United Utilities continues to invest millions of pounds in improvements to the region’s wastewater infrastructure to reduce storm water spilling into bathing waters. This year a £14m upgrade at Chorley wastewater treatment works was completed, meaning cleaner water in the River Yarrow, the River Douglas and the Ribble Estuary, and ultimately cleaner water along the Fylde coast. Elsewhere, major investment continues in Blackpool at Anchorsholme Park and near South Shore, and at Morecambe where work is under way at Schola Green pumping station to reduce the risk of storm water spilling into the sea.
Natural England continues to operate the Catchment Sensitive Farming scheme and Countryside Stewardship scheme across Cumbria and Lancashire working with farmers to provide advice on land management and farm infrastructure to reduce diffuse water pollution. Over the last year officers have engaged with 670 farmers and landowners across the North West; helping them to adopt Turning Tides Partnership environmentally friendly practices and assisting with grants for capital work projects such as fencing off watercourses, improving concrete yards or covering over silage stores.
In 2018 the partnership looks to develop relationships with Public Health England to encourage more North West residents to use the clean coastline to keep healthy; both physically and mentally.
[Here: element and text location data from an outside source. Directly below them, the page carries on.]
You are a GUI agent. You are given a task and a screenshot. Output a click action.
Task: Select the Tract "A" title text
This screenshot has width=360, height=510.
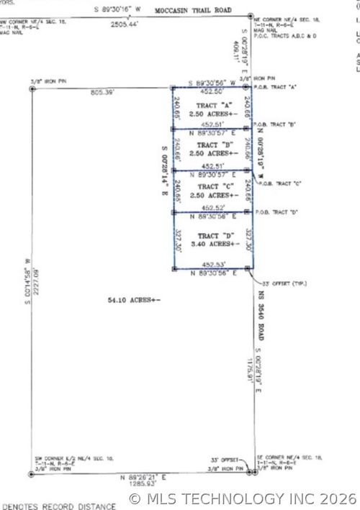[x=212, y=105]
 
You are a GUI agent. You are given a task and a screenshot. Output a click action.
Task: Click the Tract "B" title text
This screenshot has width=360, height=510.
[x=212, y=145]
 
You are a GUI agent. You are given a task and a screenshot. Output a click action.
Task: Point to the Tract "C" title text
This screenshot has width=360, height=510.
[x=212, y=186]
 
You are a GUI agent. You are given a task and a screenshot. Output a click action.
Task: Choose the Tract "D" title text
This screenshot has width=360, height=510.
[x=212, y=236]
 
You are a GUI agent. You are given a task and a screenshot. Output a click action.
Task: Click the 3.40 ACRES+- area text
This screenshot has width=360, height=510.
[x=212, y=245]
Keith Ashcroft, Environment Agency Area Director for Cumbria and Lancashire said, “We should be very proud of the continued improvement in the cleanliness of our North West bathing waters. The improvements come as a result of major investment in how our waste water is managed and the efforts of our Turning Tides partners. We will continue to work to ensure bathing waters are maintained and improved further so our beaches and seas can be enjoyed by both residents and visitors.”